Caleb R. Gerbitz

Interpretation will be the supreme court’s primary task next month, as the court’s November oral argument calendar lists three civil cases, each touching on intriguing questions of statutory and contract interpretation.

Banuelos v. University of Wisconsin Hospitals and Clinics Authority, No. 2020AP1582


Oral Argument: November 1

For the second time in as many years, the court is called upon to consider the statutory fee restrictions for obtaining copies of patient healthcare records. See Wisconsin Stat. § 146.83(3f)(b). Last term, in Townsend v. ChartSwap, the court held the statutory fee schedule does not apply to an independent medical records management firm. 2021 WI 86, 399 Wis. 2d 599, 967 N.W.2d 21. This term, the question is whether the fee schedule permits a healthcare provider to charge any fees at all when electronic patient healthcare records are requested. The court of appeals said no. It observed that the statute lists a permissible fee for “paper copies” but is silent on electronic copies—silence the court interpreted as forbidding health care providers from charging for electronic records. The extensive briefing before the supreme court offers a litany of interpretive arguments for and against the court of appeals’ reading of the statute.

DEKK Property Development, LLC v. DOT, No. 2020AP2146

Eminent Domain

Oral Argument: November 1

In 1961, a Kenosha County property owner conveyed a portion of land abutting a state trunk highway for use on a highway improvement project. The agreement conveyed “all existing, future or potential common law or statutory easements or rights of access.” Still, it reserved a driveway to the highway “conforming to the regulations of the State Highway Commission.” Sixty-one years later, the current property owner brought this right-to-take action to stop DOT from closing the driveway without compensation. The court of appeals held no compensation was required based on its reading of the 1961 agreement and because closing the driveway was within DOT’s police power to regulate driveways under Wis. Stat. § 86.07(2) and Wis. Admin. Code § Trans 231.01. The supreme court will consider whether that decision was correct, as well as a threshold procedural question on whether a right-to-take action is a proper vehicle for the plaintiff’s claim.

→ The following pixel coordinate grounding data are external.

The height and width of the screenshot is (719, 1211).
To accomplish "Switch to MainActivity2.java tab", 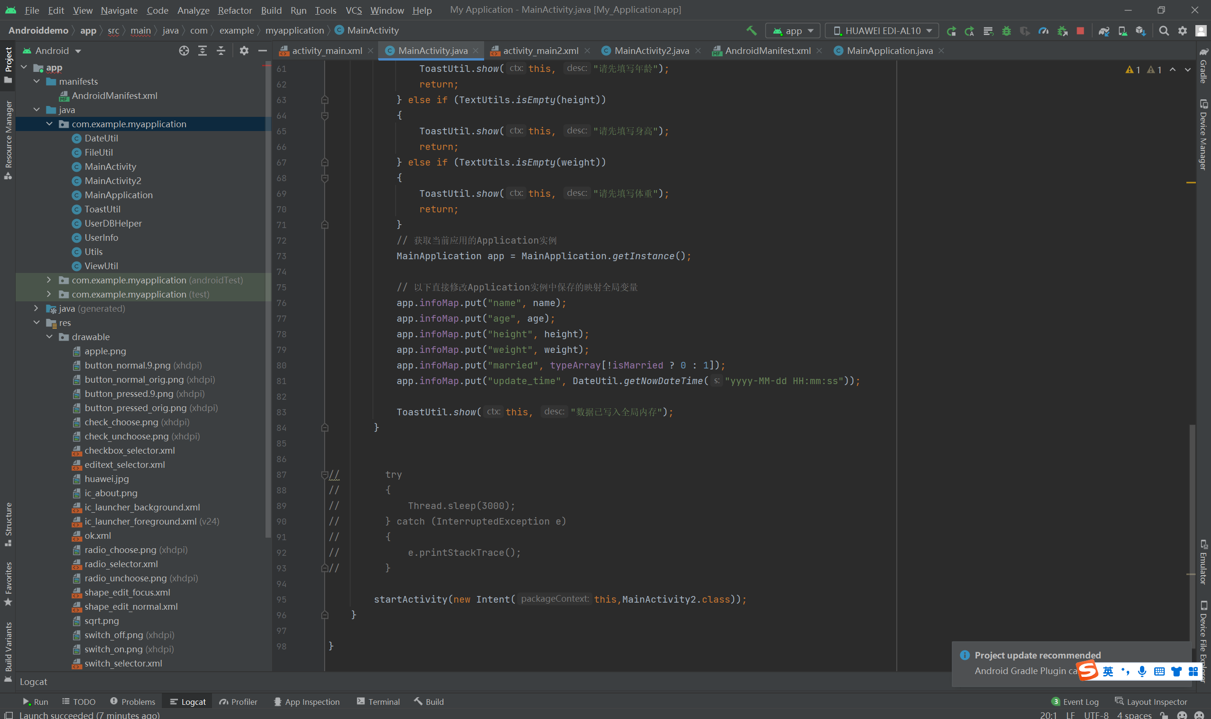I will pos(651,50).
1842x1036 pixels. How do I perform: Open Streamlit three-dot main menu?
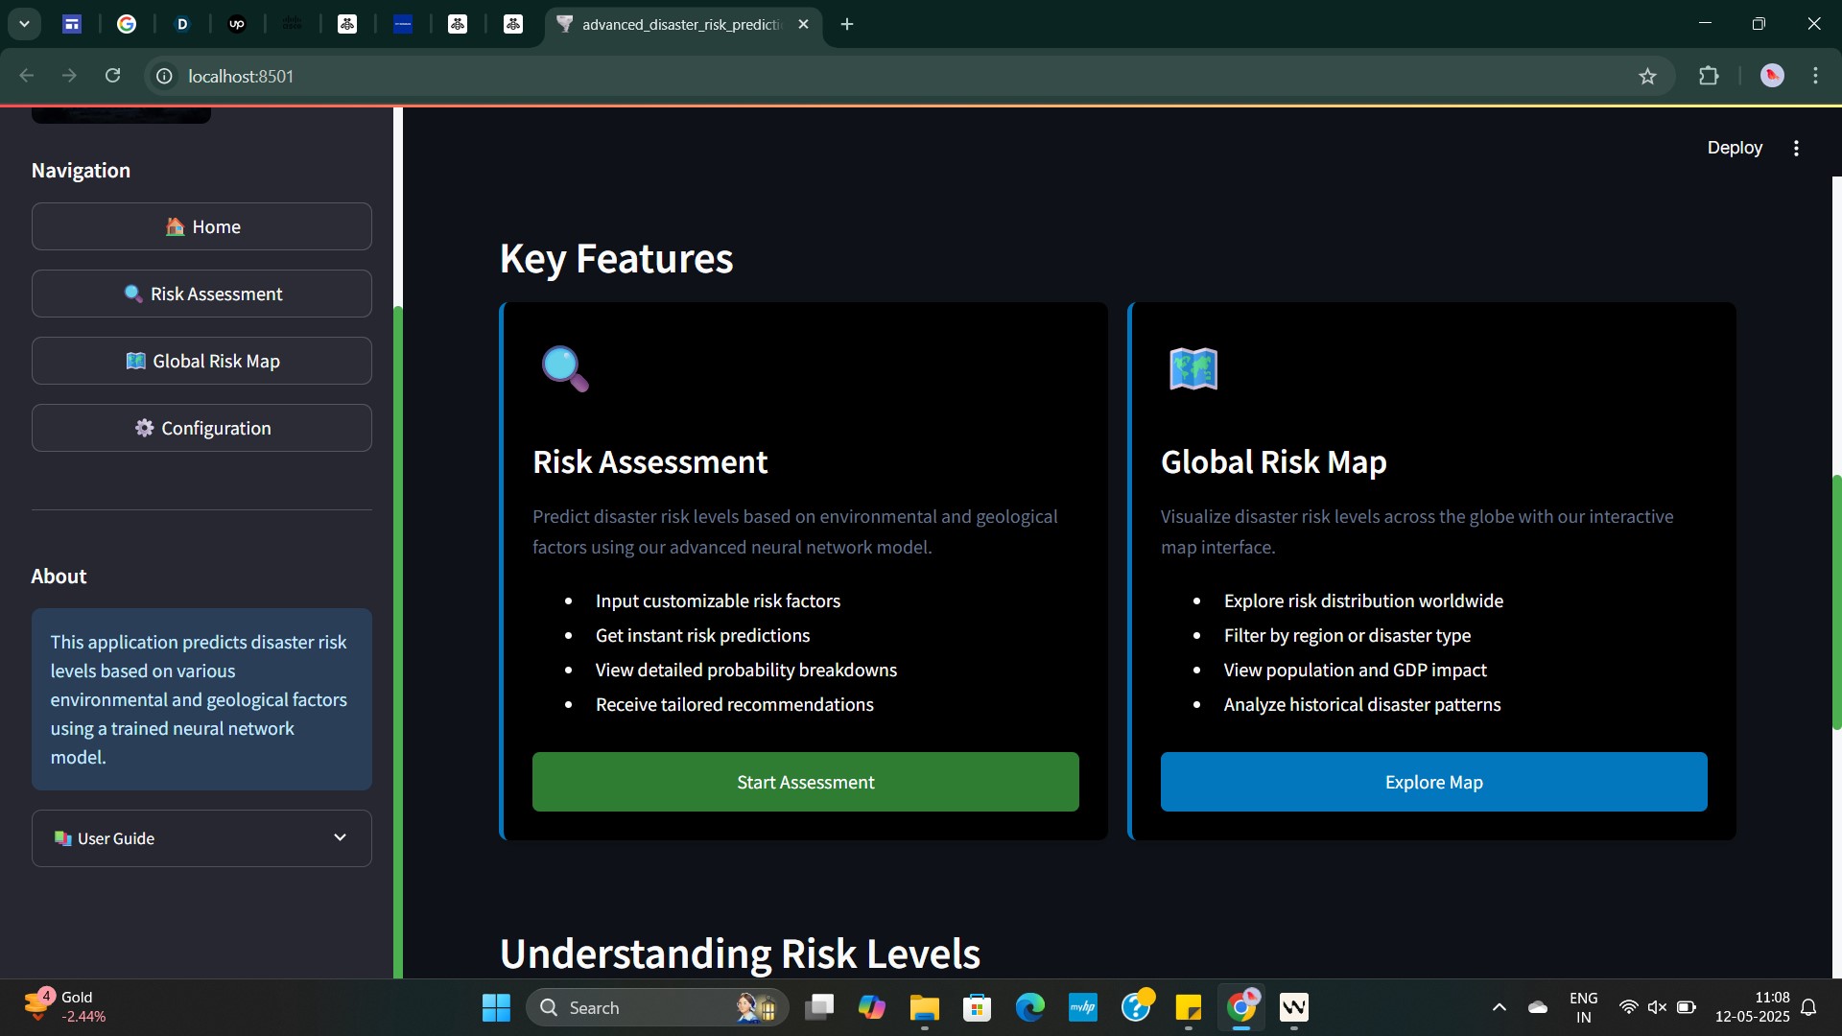[x=1796, y=148]
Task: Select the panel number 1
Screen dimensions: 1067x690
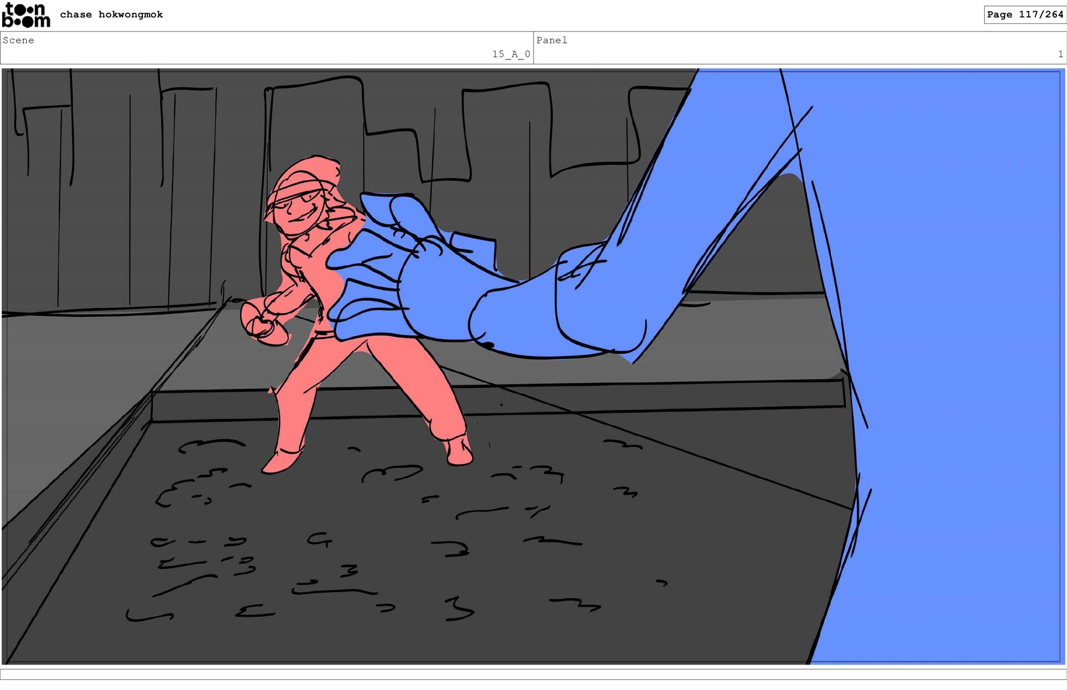Action: coord(1060,54)
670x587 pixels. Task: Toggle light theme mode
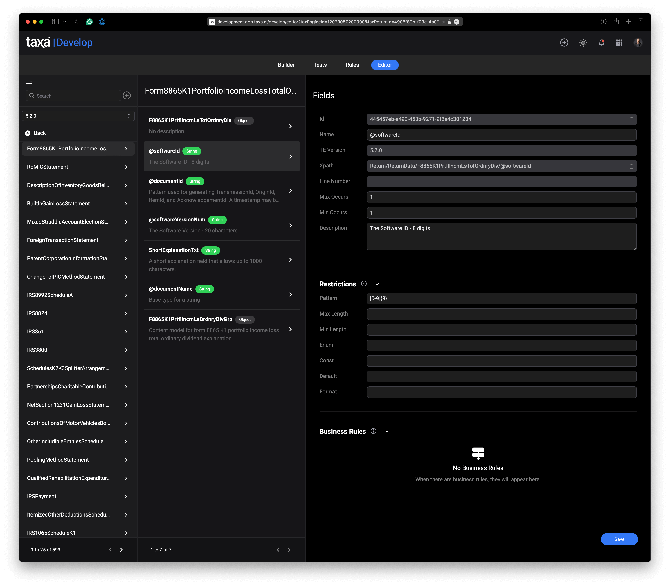[x=584, y=42]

Secura Supreme Insurance Company v. Estate of Huck, No. 2020AP1078-FT


Oral Argument: November 7

While on the job, Daniel Keith Huck was struck and killed by an underinsured motorist. Following his death, Huck’s estate sought recovery from three sources: (1) the tortfeasor’s insurer, which had a $25,000 liability limit; (2) the worker’s compensation insurer for Huck’s employer; and (3) Huck’s insurer, Secura, which provided $250,000 in UIM coverage. The worker’s compensation insurer initially paid Huck’s estate about $36,000. However, the estate refunded nearly $10,000 of that sum back to the worker’s compensation insurer following a settlement with the tortfeasor (per Wis. Stat. § 102.29(1)(b)’s formula for distributing proceeds recovered from a tortfeasor). In light of these developments, Secura, relying on a reducing clause in the UIM policy, decreased the estate’s recovery by the roughly $10,000 paid by—but later refunded back to—the worker’s compensation insurer. The question is whether this was a lawful reduction under Wis. Stat. § 632.32(5)(i)2., which authorizes reductions for sums “paid or payable under any worker’s compensation law.” The court of appeals rejected Secura’s use of the reducing clause, holding that § 632.32(5)(i)2. permits reductions only if the insured actually retained the amount paid under the worker’s compensation law. In reaching its conclusion, the court of appeals relied heavily on Teschendorf v. State Farm Insurance Cos., 2006 WI 89, 293 Wis. 2d 123, 717 N.W.2d 258, in which the supreme court considered a similar application of § 632.32(5)(i)2. Secura doesn’t ask the supreme court to overrule Teschendorf, but it urges the court to take a close look at the statutory text to reach a different conclusion here.

New to the Docket

Gahl v. Aurora Health Care, Inc., No. 2021AP1787

Petition for review granted on September 14, 2022

The supreme court will review whether the circuit court erroneously granted a temporary injunction directing a healthcare provider to administer Ivermectin to a patient. In a 2-1 decision, the court of appeals held the injunction was erroneously issued because the patient failed to show a reasonable likelihood of success on the merits.

Rennick v. Teleflex Medical Inc., No. 2020AP1454

Petition for review granted on September 13, 2022

The court will consider petitioner Teleflex Medical’s request that Wisconsin adopt the “Learned Intermediary Doctrine.” The doctrine provides that prescription-drug and medical-device manufacturers satisfy their duty to warn consumers of any risks associated with their products by informing the prescribing physician of those risks. The court of appeals noted that Wisconsin has not adopted the doctrine and held that it would not apply if it were adopted.